If “The Mirror and the Light” wins, Mantel would become the first author to take the prize three times. She won in 2009 for “Wolf Hall” and again in 2012 for “Bring Up the Bodies,” the two other Cromwell novels.
Several novels in the running focus on race, including Kiley Reid’s “Such a Fun Age,” about two white people who compete for a Black woman’s attention to signal their progressive credentials. “There are voices from minorities often unheard, stories that are fresh, bold and absorbing,” said Margaret Busby, the chair of the judges, in a statement.
The other judges, who chose the 13 titles from 162 submitted books, include Lee Child, the thriller writer, and poet Lemn Sissay. A shortlist will be announced in September, and the winning title will be unveiled in November. The author of that book will receive 50,000 British pounds (about $64,000).

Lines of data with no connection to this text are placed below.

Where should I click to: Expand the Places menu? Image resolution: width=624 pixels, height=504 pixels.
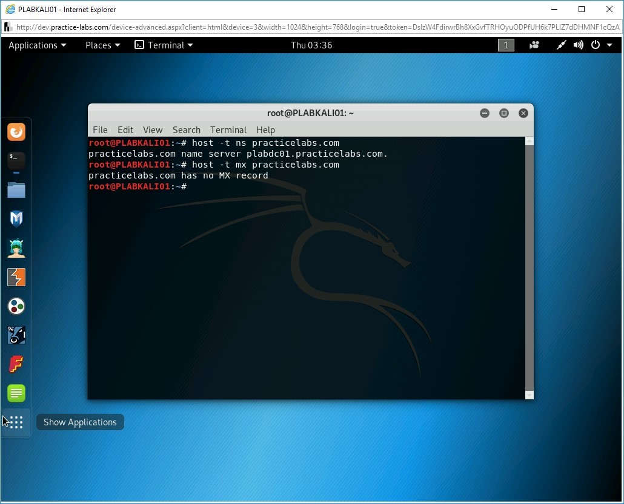[x=102, y=45]
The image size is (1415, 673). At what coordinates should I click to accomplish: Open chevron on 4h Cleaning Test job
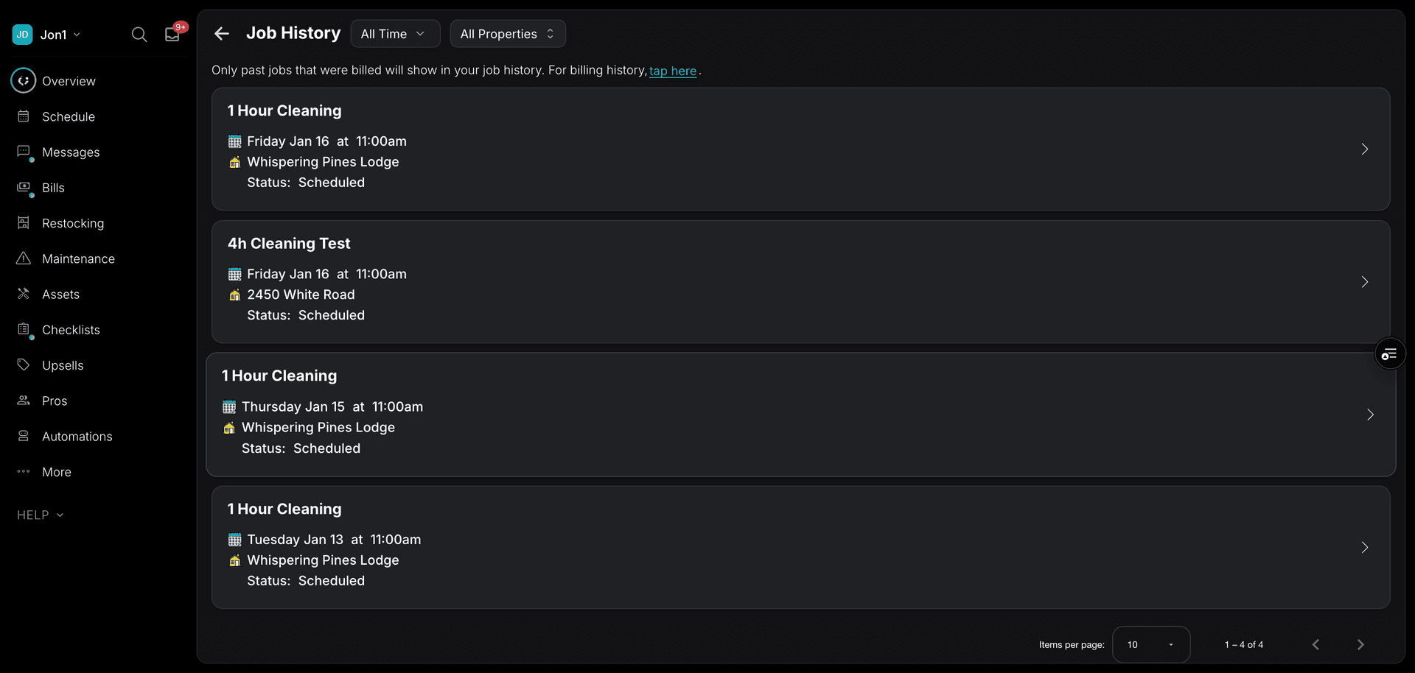(1364, 282)
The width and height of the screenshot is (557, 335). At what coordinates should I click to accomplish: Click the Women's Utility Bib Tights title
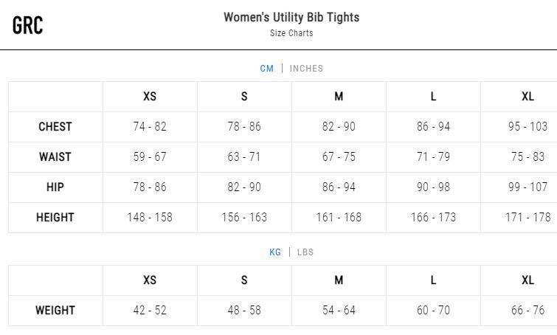click(x=291, y=17)
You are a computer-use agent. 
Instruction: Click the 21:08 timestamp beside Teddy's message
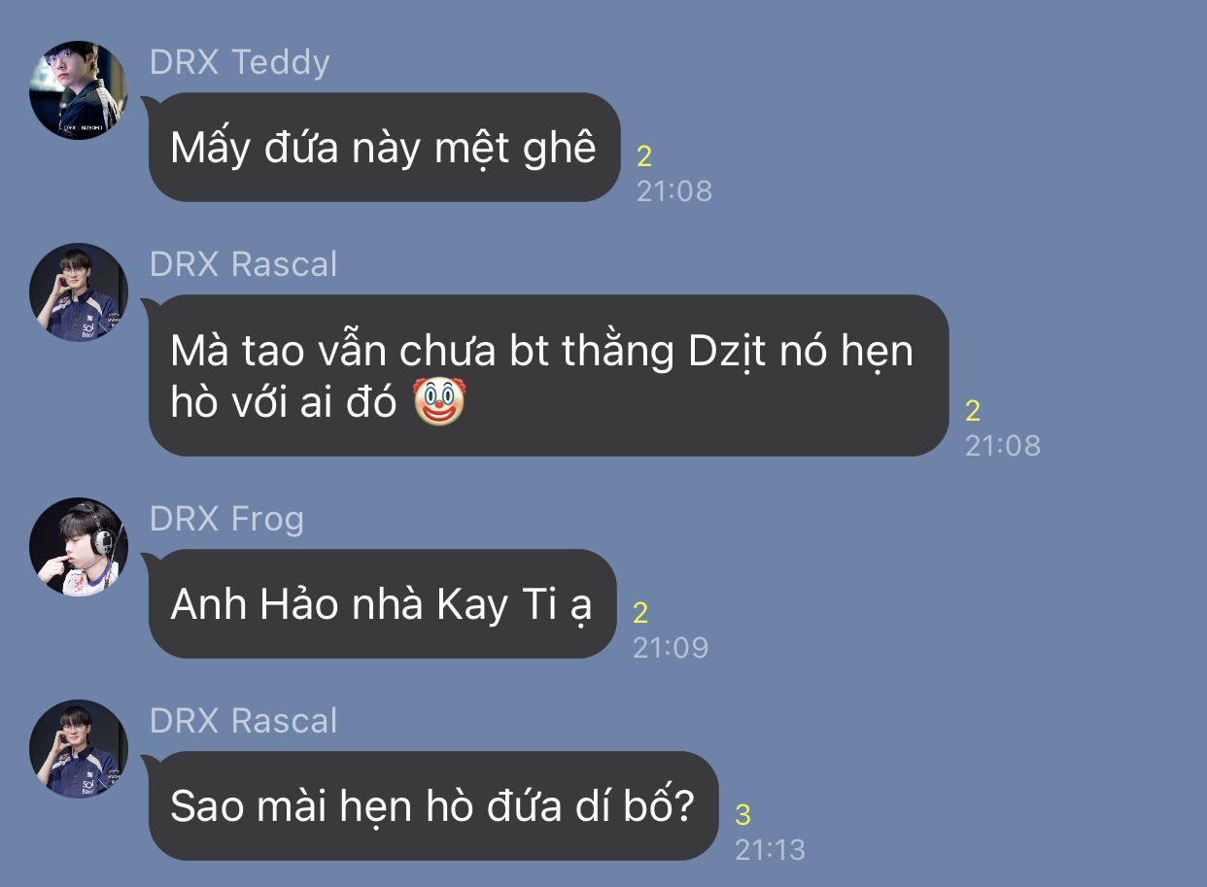pos(674,191)
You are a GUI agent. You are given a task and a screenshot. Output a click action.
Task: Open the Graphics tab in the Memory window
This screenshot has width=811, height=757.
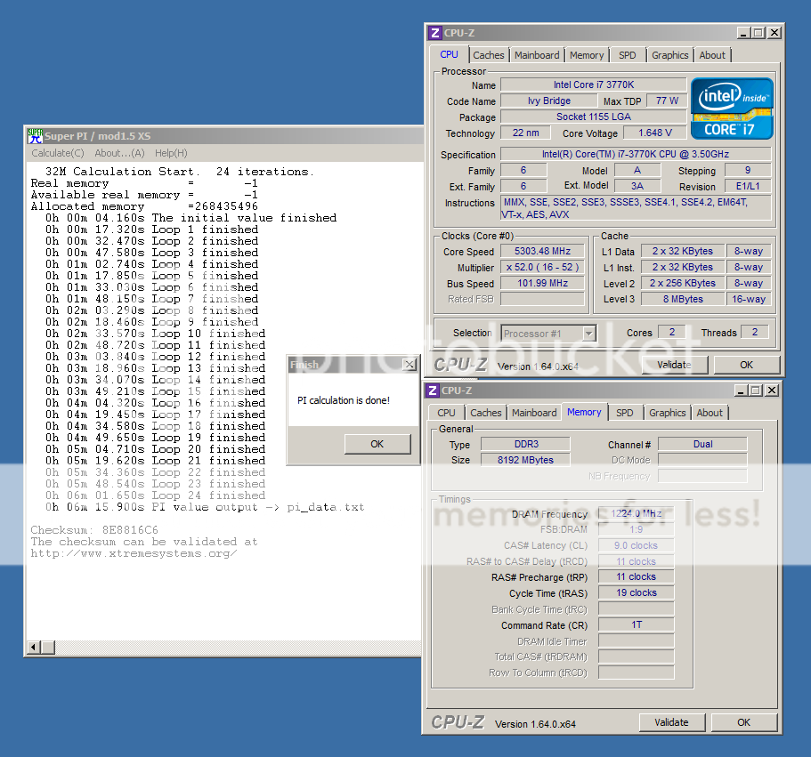tap(668, 412)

Last year’s prize was shared by Margaret Atwood for “The Testaments” and Bernardine Evaristo for “Girl, Woman, Other,” after the judges decided to rebel against their own rules and split the prize, a decision that was met with widespread derision.
This year’s longlist seems unlikely to cause similar controversy, although it does include six authors born in the United States, as well as three others who claim US citizenship. There have been regular complaints about Americans’ eligibility for the prize, something only allowed in 2014.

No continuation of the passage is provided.